Stored entries
Segment Open
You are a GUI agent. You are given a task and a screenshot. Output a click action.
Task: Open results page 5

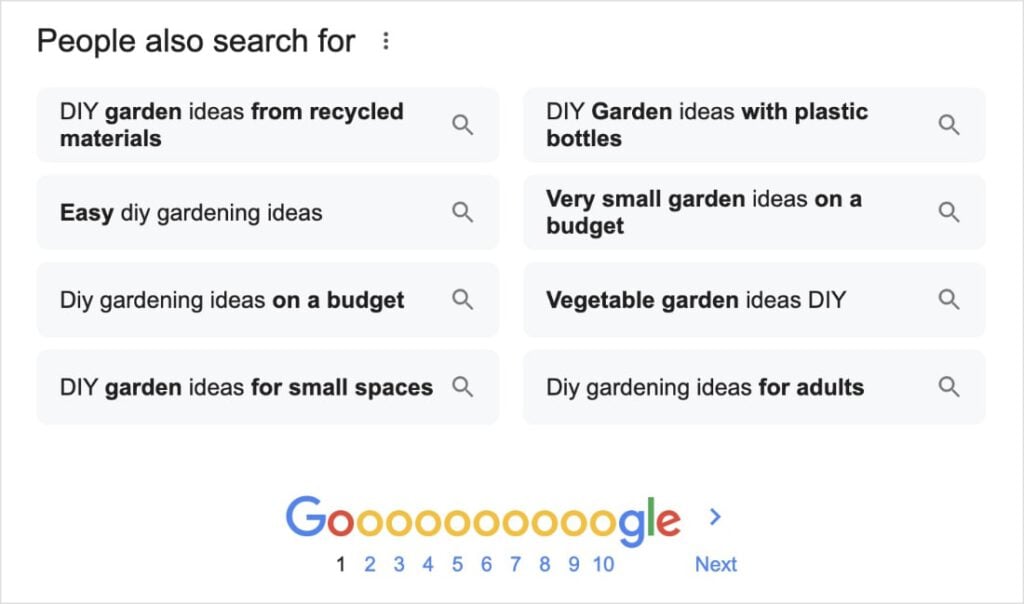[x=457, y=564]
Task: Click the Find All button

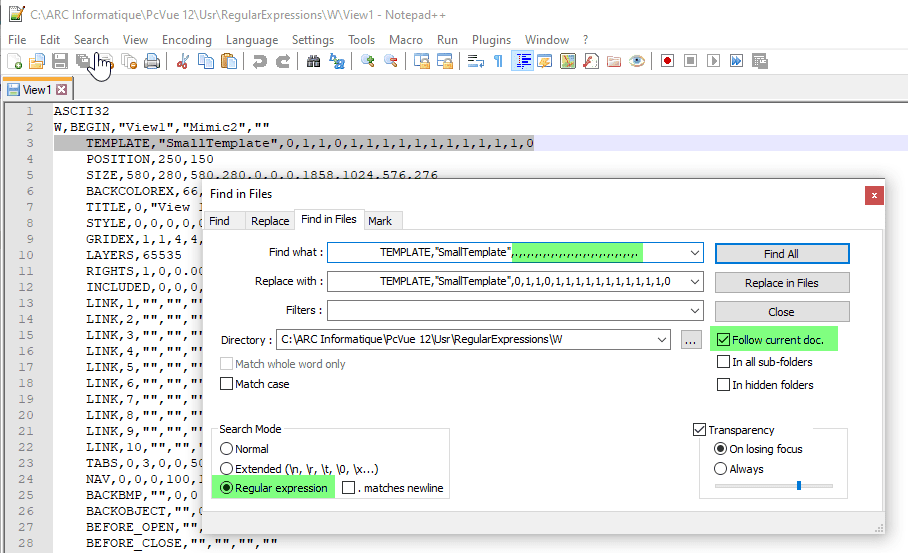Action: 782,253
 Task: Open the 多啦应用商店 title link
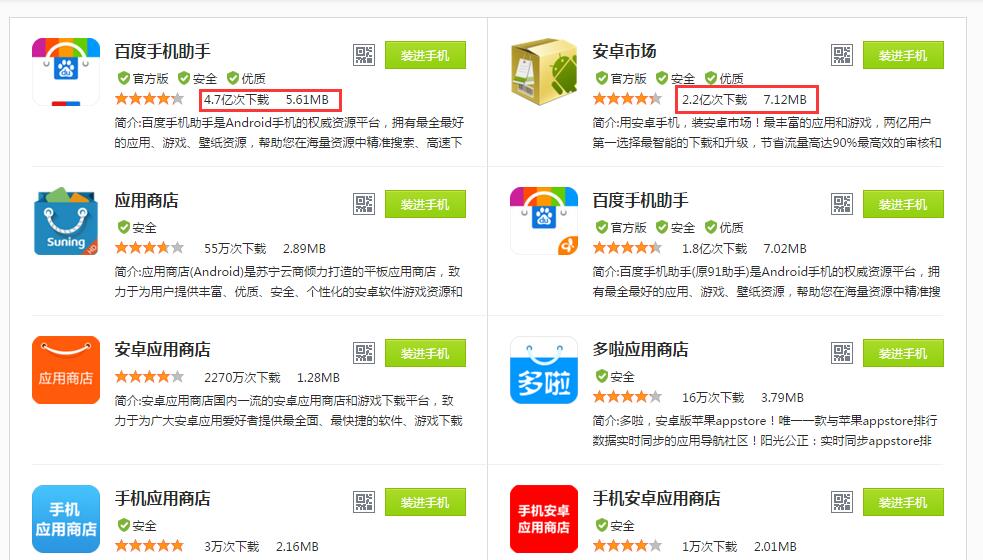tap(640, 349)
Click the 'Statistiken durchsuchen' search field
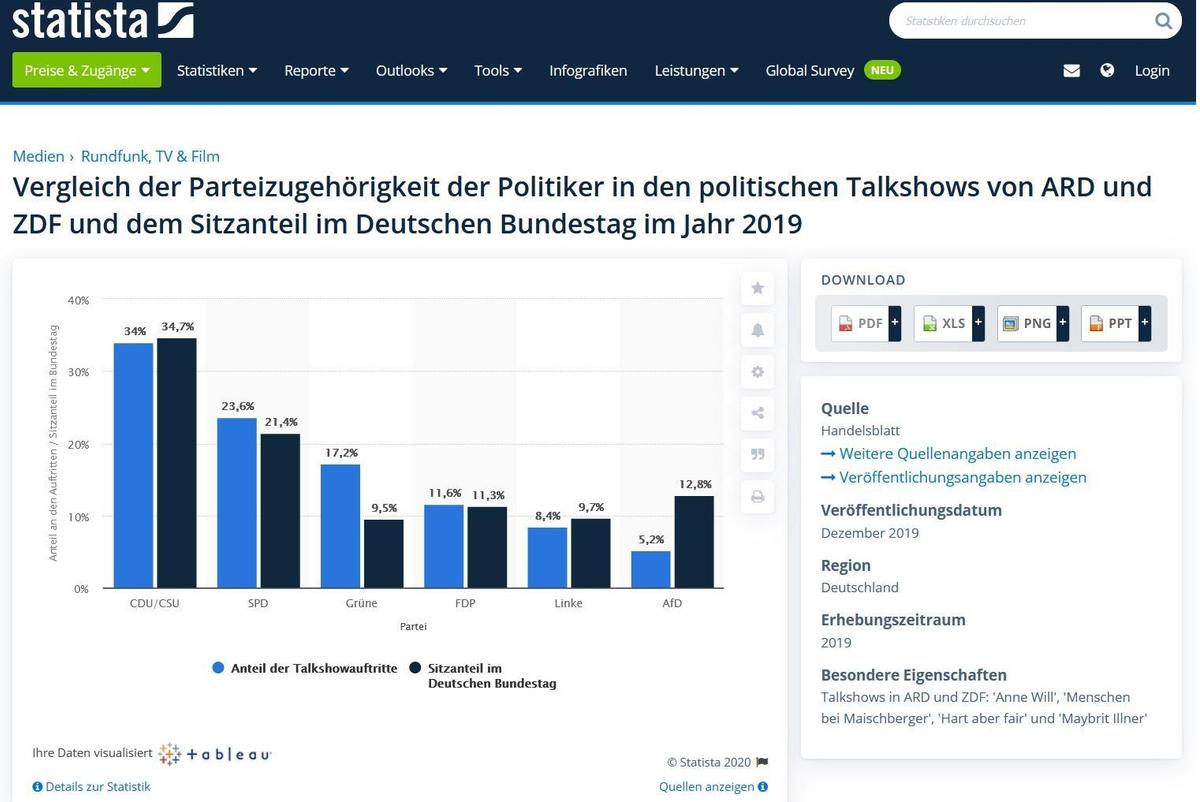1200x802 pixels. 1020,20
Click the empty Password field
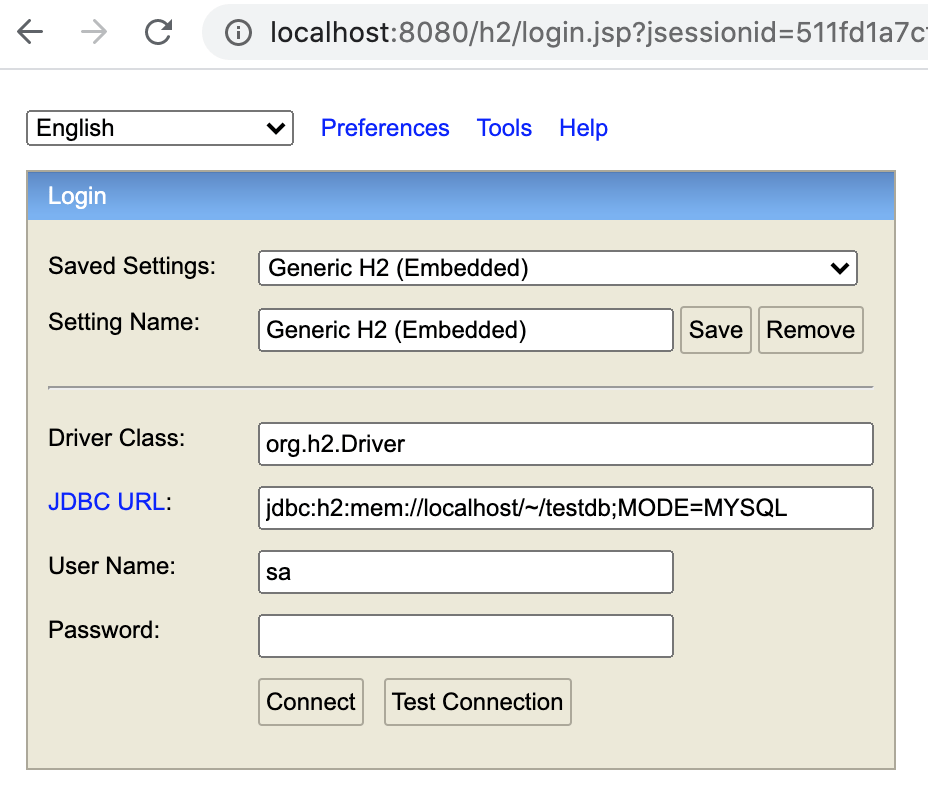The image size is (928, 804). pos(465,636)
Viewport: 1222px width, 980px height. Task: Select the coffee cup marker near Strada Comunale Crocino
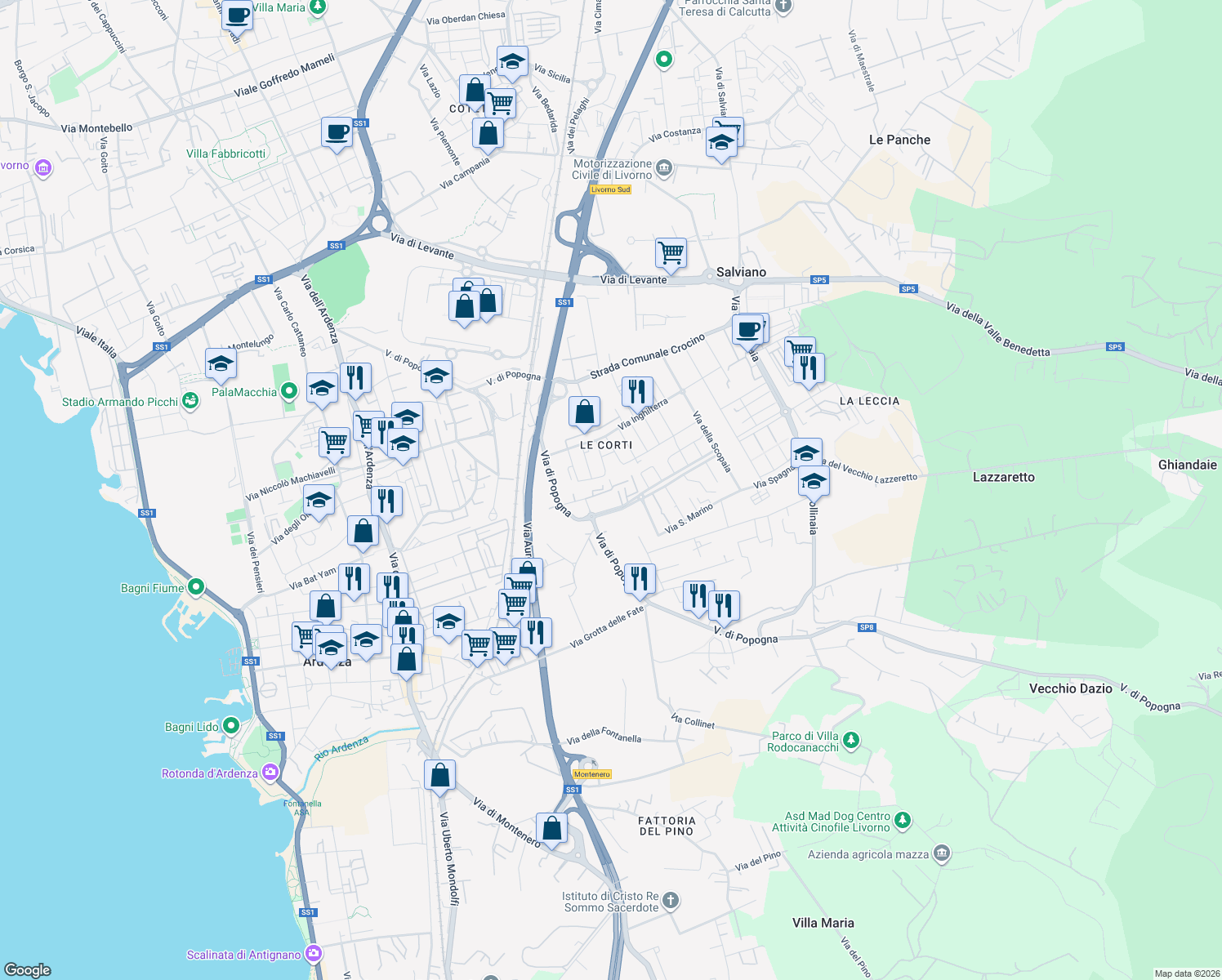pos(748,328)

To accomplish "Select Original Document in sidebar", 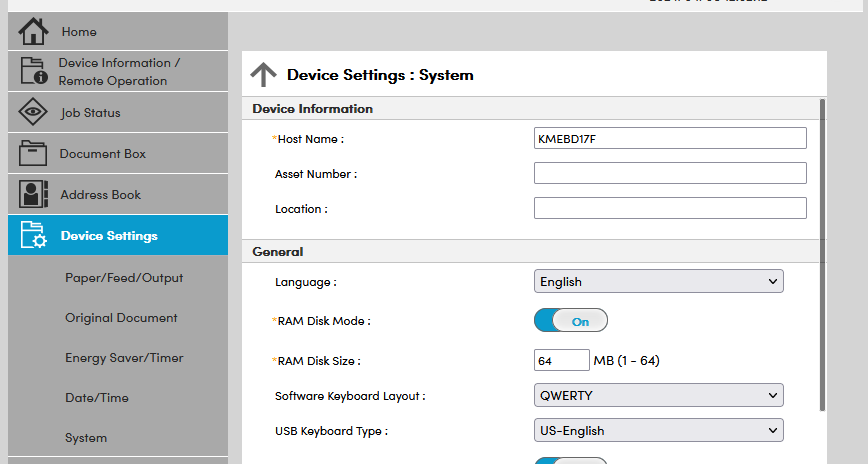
Segment Closed
• _WHAT TO WORK ON_:
Only the text of the records above, copied exactly, should be returned; the pictures stay out.

• _EXERCISE ANSWER_:
You are a GUI agent. You are given a task and a screenshot. Output a click action.
Task: Open results page 5

[x=457, y=564]
Task: Click the Find All button

Action: 782,253
 Task: Open the 多啦应用商店 title link
tap(640, 349)
Click the 'Statistiken durchsuchen' search field
1200x802 pixels. 1020,20
Click the empty Password field
The image size is (928, 804). pos(465,636)
Viewport: 1222px width, 980px height. Task: Select the coffee cup marker near Strada Comunale Crocino
pos(748,328)

To accomplish "Select Original Document in sidebar", 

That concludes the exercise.